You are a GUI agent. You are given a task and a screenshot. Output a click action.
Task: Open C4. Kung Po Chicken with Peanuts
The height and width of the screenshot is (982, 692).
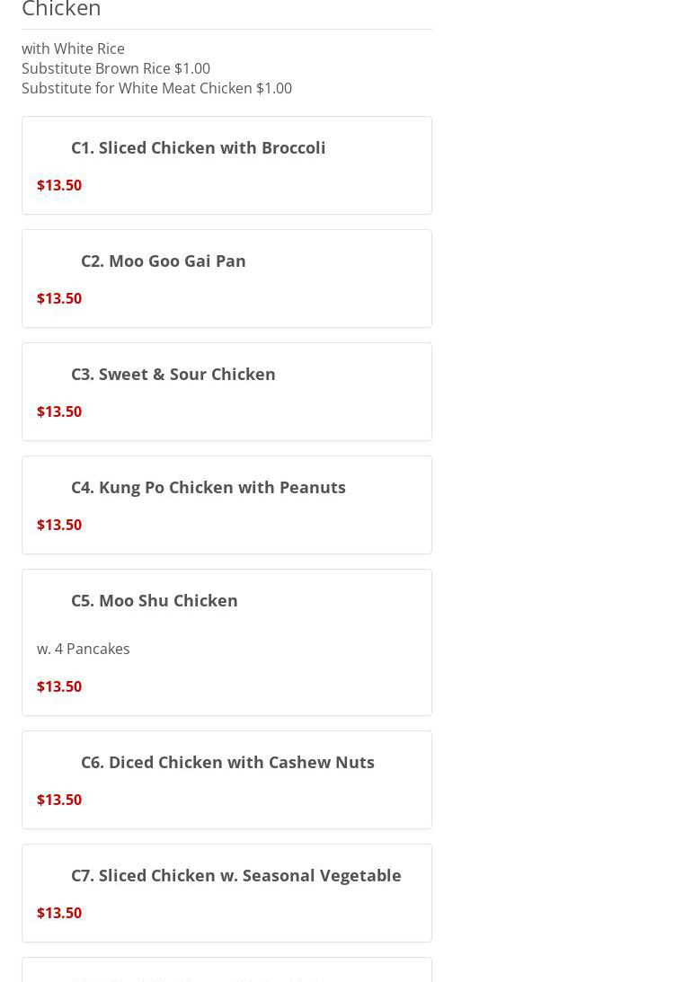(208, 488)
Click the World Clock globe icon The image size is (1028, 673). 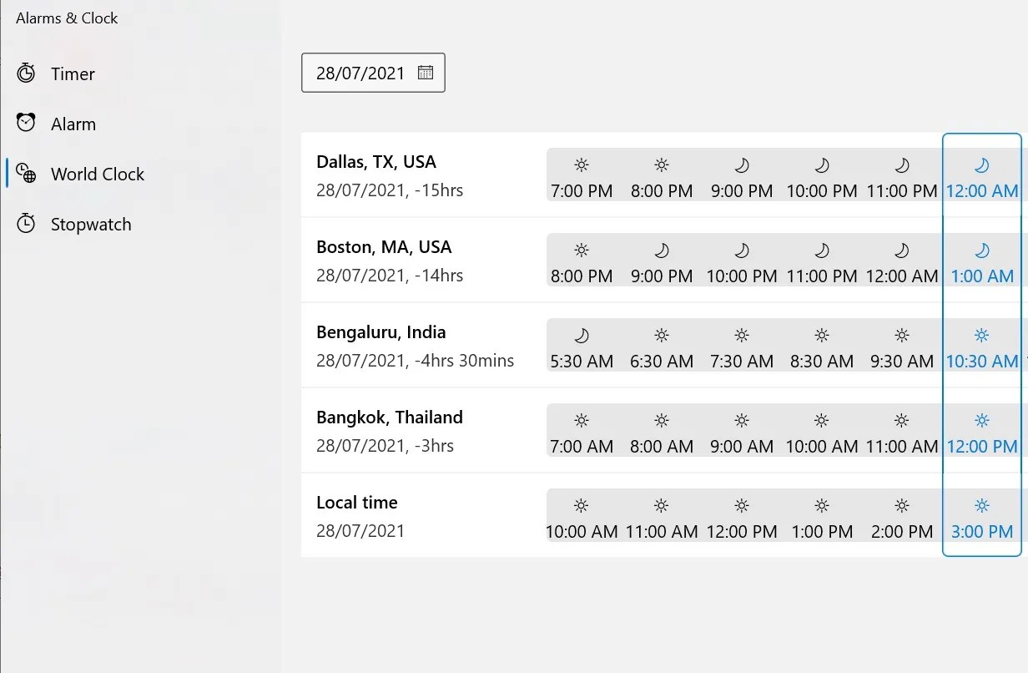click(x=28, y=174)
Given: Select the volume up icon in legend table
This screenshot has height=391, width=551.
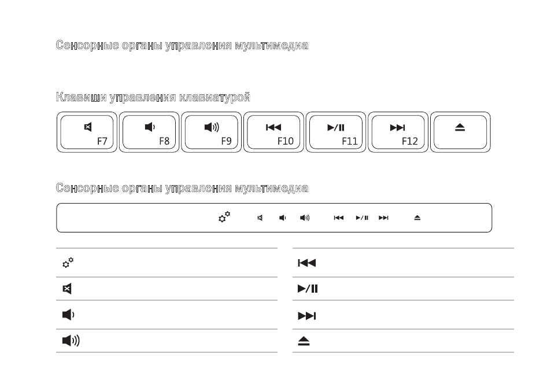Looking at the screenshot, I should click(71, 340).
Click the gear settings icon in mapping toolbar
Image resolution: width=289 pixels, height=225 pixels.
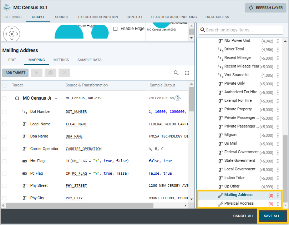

What is expected = From the line containing "This screenshot has height=391, width=551." down to the last line of the entries above, copy each line exactly and nothing more. Leave pictures out.

Output for this task =
This screenshot has height=391, width=551.
Looking at the screenshot, I should click(71, 340).
Click the gear settings icon in mapping toolbar
Image resolution: width=289 pixels, height=225 pixels.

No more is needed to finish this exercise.